Un Paese a crescita pressoché 0 scialacqua il proprio denaro scommettendo sulla dea bendata, la prenestina Fortuna primigenia, non sul lavoro, l’impresa. Quasi 102 miliardi di € bruciati nel solo 2017 con una crescita progressiva esponenziale, è il dramma del mal vivere cui resta solo il gancio casuale della buona sorte, ci si aggrappa in massa visto che i santini non fanno più miracoli.  

Ma l’Eldorado immaginario ha un padre lenone, lo Stato, il gioco è assai lucroso per il Fisco, per le sue grinfie usuraie, ci si fa un capitolo del DEF, pensate siamo in vetta all’UE per incassi dal gioco d’azzardo (dati 2018); pubblico, privati e mafie, accomunati dallo stesso obiettivo, far festa incassando zecchini d’oro dalla credulità umana.
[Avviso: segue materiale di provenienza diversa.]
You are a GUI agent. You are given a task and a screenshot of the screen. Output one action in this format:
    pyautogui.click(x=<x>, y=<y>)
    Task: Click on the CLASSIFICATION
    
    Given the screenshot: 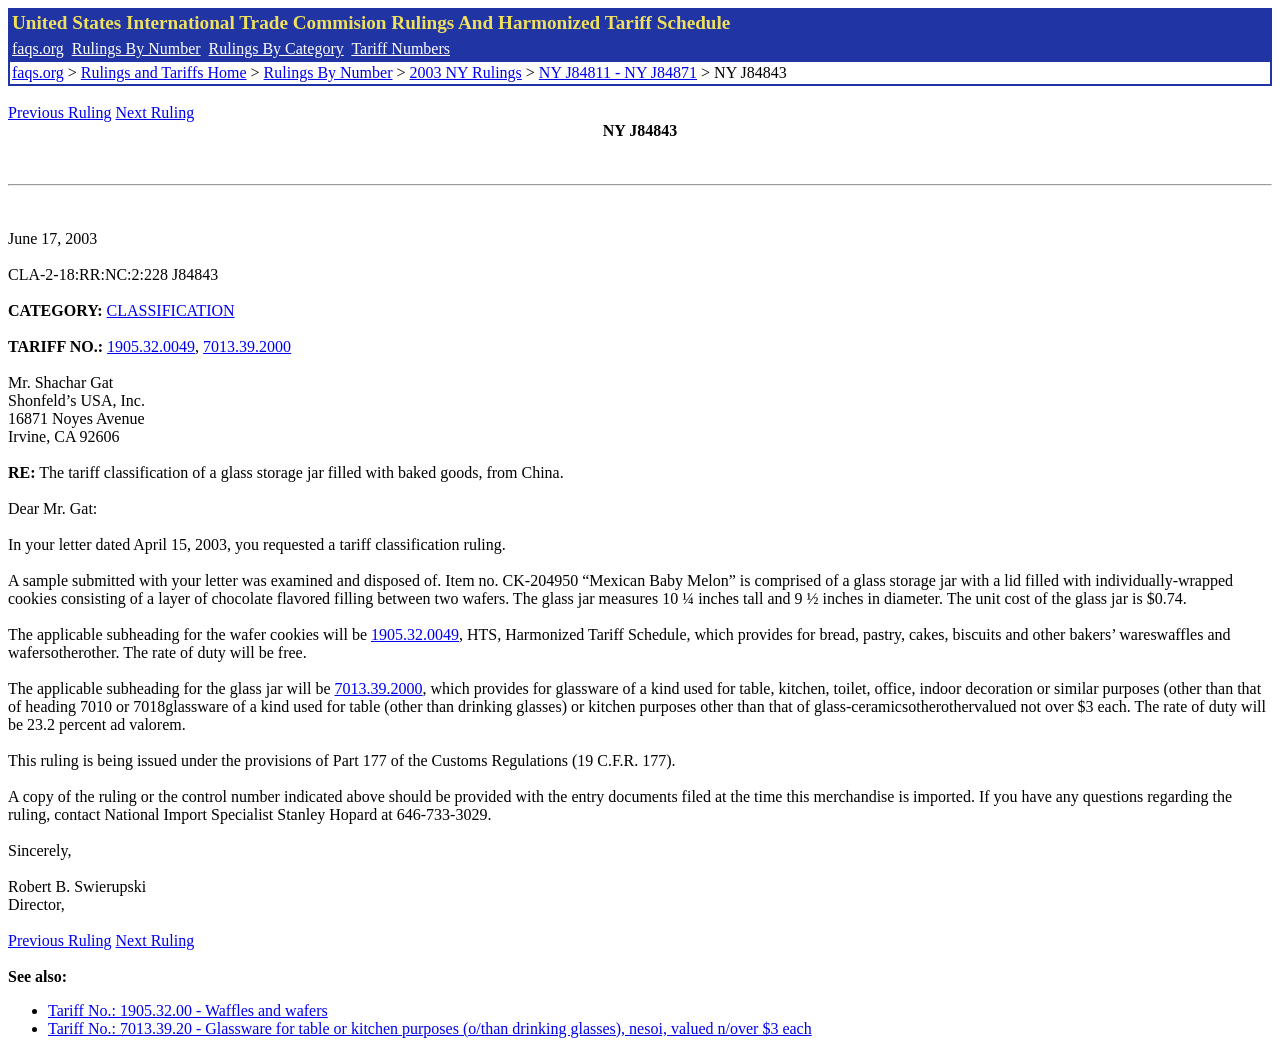 What is the action you would take?
    pyautogui.click(x=171, y=310)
C’è chi obietterà: ma qualcuno vince, certo magari 20 € dopo averne spesi chissà quanti, viene da quell’anoressico successo il calcetto verso l’abisso dove il croupier continua a sussurrarti: Mesdames et messieurs faites nos jeux.

Diceva Ennio Flaiano: l’Italia è il Paese del Totocalcio. Già com’è lontana quella fragile, romantica schedina piegata, 1 X 2, speranzella della formica custodita dentro il portafogli per mordere il destino strappandogli le ali.